= Quoted text =
* * * * *

Unnamed: 0,Product_Name,Alcohol_Percent,Alcohol_Amount,Alcohol_Price,product_id
0,Deanston 18 Year Old,46.3,70.0,63.95,927
1,Balvenie 16 Year Old French Oak,47.6,70.0,123.0,2502
2,Lagavulin 16 Year Old,43.0,70.0,74.95,78
3,Longmorn 18 Year Old,48.0,70.0,79.95,1333
4,Lagavulin 2006 Distillers Edition,43.0,70.0,89.95,779


# 2. Generating Employee Data


In [9]:
# Generating 100 Employee Unique id's
employee_id = np.random.default_rng().choice(4000, 100, replace = False)

# Verify that there are as many ids as there are employees
assert len(set(employee_id)) == 100

# Verify that the new ids are unique
assert len(pd.Series(employee_id).unique()) == len(employee_id)

In [10]:
# Generating 100 Employee Data
employee_first_name = []
employee_last_name = []
employee_full_name = []
employee_email = []
employee_city = []
departments = ['Sales', 'Finance', 'Marketing', 'BI']
employee_department = []

# iterate through the employees and generate random data
for i in range(len(employee_id)):
    employee_first_name.append(names.get_first_name())
    employee_last_name.append(names.get_last_name())

* * * * *

= Tasks for this exercise =
**A.** Answer these from the notebook excerpt, one line each:
(i) What alcohol percentage is listed for Lagavulin 16 Year Old?
(ii) How many employee ids are generated, and from how many possible values are they drawn?
(iii) Which departments does the `departments` list contain?
**B.** Return a verbatim copy of part of the notebook excerpt, beginning at the words "# 2. Generating" and stopping after "len(pd.Series(employee_id).unique()) == len(employee_id)".

* * * * *

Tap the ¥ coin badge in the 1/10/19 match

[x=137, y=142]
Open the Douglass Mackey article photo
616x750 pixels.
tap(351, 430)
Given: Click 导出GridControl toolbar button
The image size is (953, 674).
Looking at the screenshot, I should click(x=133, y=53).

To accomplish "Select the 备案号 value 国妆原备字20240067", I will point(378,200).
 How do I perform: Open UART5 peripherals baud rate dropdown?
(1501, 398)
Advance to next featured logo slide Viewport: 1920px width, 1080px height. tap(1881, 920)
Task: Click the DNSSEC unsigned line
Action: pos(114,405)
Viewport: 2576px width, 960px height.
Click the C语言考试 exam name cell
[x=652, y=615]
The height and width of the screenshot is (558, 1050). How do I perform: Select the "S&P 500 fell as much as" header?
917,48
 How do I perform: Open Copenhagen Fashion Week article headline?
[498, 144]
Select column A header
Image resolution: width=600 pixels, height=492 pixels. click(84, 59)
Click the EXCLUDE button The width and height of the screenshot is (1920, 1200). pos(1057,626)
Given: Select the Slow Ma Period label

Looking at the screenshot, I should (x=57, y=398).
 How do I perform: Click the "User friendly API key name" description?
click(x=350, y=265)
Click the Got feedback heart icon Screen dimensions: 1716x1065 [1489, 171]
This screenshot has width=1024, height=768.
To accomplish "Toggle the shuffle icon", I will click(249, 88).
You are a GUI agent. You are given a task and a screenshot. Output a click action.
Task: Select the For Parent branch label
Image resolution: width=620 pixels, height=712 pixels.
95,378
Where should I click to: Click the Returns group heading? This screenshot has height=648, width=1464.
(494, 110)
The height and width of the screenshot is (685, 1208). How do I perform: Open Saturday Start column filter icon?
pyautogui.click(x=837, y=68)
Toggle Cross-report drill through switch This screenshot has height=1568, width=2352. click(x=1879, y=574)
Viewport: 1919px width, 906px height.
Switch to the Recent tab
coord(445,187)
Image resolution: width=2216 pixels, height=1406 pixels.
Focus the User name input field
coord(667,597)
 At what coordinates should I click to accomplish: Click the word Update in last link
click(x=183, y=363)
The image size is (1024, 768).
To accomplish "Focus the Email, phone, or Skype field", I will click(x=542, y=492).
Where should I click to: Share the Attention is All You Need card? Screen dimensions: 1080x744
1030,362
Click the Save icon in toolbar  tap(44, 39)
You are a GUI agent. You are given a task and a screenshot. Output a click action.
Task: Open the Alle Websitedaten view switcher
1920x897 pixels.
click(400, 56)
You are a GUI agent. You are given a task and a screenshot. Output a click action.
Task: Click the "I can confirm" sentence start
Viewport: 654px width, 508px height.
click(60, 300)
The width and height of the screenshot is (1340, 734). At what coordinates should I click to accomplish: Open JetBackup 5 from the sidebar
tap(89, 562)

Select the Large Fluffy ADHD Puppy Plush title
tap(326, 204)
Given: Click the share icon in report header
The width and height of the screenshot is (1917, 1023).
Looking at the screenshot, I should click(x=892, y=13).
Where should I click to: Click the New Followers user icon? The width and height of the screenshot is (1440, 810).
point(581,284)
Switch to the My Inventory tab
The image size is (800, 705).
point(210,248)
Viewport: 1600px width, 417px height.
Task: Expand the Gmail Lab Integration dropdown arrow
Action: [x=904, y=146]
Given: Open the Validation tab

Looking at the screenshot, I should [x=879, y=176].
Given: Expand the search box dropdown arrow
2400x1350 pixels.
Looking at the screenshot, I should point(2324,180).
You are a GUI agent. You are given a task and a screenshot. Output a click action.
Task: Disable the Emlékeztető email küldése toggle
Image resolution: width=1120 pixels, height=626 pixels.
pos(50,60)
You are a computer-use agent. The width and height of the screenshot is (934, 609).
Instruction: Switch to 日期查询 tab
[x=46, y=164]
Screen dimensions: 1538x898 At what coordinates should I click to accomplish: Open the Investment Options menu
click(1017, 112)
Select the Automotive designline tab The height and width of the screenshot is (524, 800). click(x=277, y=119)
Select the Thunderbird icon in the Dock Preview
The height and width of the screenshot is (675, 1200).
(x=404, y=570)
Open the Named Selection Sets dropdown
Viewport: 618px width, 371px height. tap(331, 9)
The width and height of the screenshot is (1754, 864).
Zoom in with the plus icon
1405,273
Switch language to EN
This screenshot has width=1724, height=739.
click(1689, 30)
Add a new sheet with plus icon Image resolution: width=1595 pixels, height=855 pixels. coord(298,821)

* * * * *

= Answer list =
**A.**
(i) 43.0
(ii) 100 ids, drawn from 4000 possible values
(iii) Sales, Finance, Marketing, BI

**B.**
# 2. Generating Employee Data


In [9]:
# Generating 100 Employee Unique id's
employee_id = np.random.default_rng().choice(4000, 100, replace = False)

# Verify that there are as many ids as there are employees
assert len(set(employee_id)) == 100

# Verify that the new ids are unique
assert len(pd.Series(employee_id).unique()) == len(employee_id)